--- START ---
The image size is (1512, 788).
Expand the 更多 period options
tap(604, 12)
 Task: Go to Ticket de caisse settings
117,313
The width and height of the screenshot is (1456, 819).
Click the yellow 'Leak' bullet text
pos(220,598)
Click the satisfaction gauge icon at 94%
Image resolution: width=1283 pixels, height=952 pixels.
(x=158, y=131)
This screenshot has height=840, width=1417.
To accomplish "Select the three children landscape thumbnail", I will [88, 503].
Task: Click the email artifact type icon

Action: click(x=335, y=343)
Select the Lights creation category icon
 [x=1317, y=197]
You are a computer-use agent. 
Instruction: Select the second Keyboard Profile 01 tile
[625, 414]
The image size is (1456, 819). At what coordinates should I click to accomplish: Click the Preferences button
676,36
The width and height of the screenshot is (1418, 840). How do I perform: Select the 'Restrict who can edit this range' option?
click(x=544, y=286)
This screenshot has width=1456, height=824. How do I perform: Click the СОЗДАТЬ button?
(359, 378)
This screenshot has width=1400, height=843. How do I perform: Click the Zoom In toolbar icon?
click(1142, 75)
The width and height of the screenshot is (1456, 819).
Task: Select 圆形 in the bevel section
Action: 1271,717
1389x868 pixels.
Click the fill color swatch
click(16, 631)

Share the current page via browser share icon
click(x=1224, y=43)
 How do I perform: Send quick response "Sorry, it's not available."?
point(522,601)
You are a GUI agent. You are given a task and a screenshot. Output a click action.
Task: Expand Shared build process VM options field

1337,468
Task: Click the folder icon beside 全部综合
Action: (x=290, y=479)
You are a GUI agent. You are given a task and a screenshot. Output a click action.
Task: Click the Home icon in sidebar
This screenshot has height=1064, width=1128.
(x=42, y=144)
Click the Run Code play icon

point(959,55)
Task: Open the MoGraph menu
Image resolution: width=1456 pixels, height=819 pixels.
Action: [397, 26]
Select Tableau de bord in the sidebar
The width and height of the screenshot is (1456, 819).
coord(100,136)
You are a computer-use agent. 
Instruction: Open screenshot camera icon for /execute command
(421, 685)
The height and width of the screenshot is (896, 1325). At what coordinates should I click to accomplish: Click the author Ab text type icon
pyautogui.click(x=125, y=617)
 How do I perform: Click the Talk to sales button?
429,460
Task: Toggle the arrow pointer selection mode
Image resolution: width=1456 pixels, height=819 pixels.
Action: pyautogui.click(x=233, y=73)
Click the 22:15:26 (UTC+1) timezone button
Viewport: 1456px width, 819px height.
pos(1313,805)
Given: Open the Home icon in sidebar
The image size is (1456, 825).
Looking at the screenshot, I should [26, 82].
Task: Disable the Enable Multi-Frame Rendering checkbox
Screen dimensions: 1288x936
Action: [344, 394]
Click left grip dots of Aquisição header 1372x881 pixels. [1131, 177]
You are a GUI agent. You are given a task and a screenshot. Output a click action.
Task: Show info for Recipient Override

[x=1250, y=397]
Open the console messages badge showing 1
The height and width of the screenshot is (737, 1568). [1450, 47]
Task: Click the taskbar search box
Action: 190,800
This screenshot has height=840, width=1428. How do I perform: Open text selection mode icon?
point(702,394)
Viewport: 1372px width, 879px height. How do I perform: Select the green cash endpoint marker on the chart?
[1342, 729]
--- END ---
### HOW TO COMPLETE THIS TASK:
Beginning with the first line above, transcribe all of the data exactly.

### TASK SOLUTION:
The image size is (1512, 788).
Expand the 更多 period options
tap(604, 12)
 Task: Go to Ticket de caisse settings
117,313
The width and height of the screenshot is (1456, 819).
Click the yellow 'Leak' bullet text
pos(220,598)
Click the satisfaction gauge icon at 94%
Image resolution: width=1283 pixels, height=952 pixels.
(x=158, y=131)
This screenshot has height=840, width=1417.
To accomplish "Select the three children landscape thumbnail", I will [88, 503].
Task: Click the email artifact type icon

Action: click(x=335, y=343)
Select the Lights creation category icon
 [x=1317, y=197]
You are a computer-use agent. 
Instruction: Select the second Keyboard Profile 01 tile
[625, 414]
The image size is (1456, 819). At what coordinates should I click to accomplish: Click the Preferences button
676,36
The width and height of the screenshot is (1418, 840). How do I perform: Select the 'Restrict who can edit this range' option?
click(x=544, y=286)
This screenshot has width=1456, height=824. How do I perform: Click the СОЗДАТЬ button?
(359, 378)
This screenshot has width=1400, height=843. How do I perform: Click the Zoom In toolbar icon?
click(1142, 75)
The width and height of the screenshot is (1456, 819).
Task: Select 圆形 in the bevel section
Action: 1271,717
1389x868 pixels.
Click the fill color swatch
click(16, 631)

Share the current page via browser share icon
click(x=1224, y=43)
 How do I perform: Send quick response "Sorry, it's not available."?
point(522,601)
You are a GUI agent. You are given a task and a screenshot. Output a click action.
Task: Expand Shared build process VM options field

1337,468
Task: Click the folder icon beside 全部综合
Action: (x=290, y=479)
You are a GUI agent. You are given a task and a screenshot. Output a click action.
Task: Click the Home icon in sidebar
This screenshot has height=1064, width=1128.
(x=42, y=144)
Click the Run Code play icon

point(959,55)
Task: Open the MoGraph menu
Image resolution: width=1456 pixels, height=819 pixels.
Action: [397, 26]
Select Tableau de bord in the sidebar
The width and height of the screenshot is (1456, 819).
coord(100,136)
You are a computer-use agent. 
Instruction: Open screenshot camera icon for /execute command
(421, 685)
The height and width of the screenshot is (896, 1325). At what coordinates should I click to accomplish: Click the author Ab text type icon
pyautogui.click(x=125, y=617)
 How do I perform: Click the Talk to sales button?
429,460
Task: Toggle the arrow pointer selection mode
Image resolution: width=1456 pixels, height=819 pixels.
Action: pyautogui.click(x=233, y=73)
Click the 22:15:26 (UTC+1) timezone button
Viewport: 1456px width, 819px height.
pos(1313,805)
Given: Open the Home icon in sidebar
The image size is (1456, 825).
Looking at the screenshot, I should [26, 82].
Task: Disable the Enable Multi-Frame Rendering checkbox
Screen dimensions: 1288x936
Action: [344, 394]
Click left grip dots of Aquisição header 1372x881 pixels. [1131, 177]
You are a GUI agent. You are given a task and a screenshot. Output a click action.
Task: Show info for Recipient Override

[x=1250, y=397]
Open the console messages badge showing 1
The height and width of the screenshot is (737, 1568). [1450, 47]
Task: Click the taskbar search box
Action: 190,800
This screenshot has height=840, width=1428. How do I perform: Open text selection mode icon?
point(702,394)
Viewport: 1372px width, 879px height. How do I perform: Select the green cash endpoint marker on the chart?
[1342, 729]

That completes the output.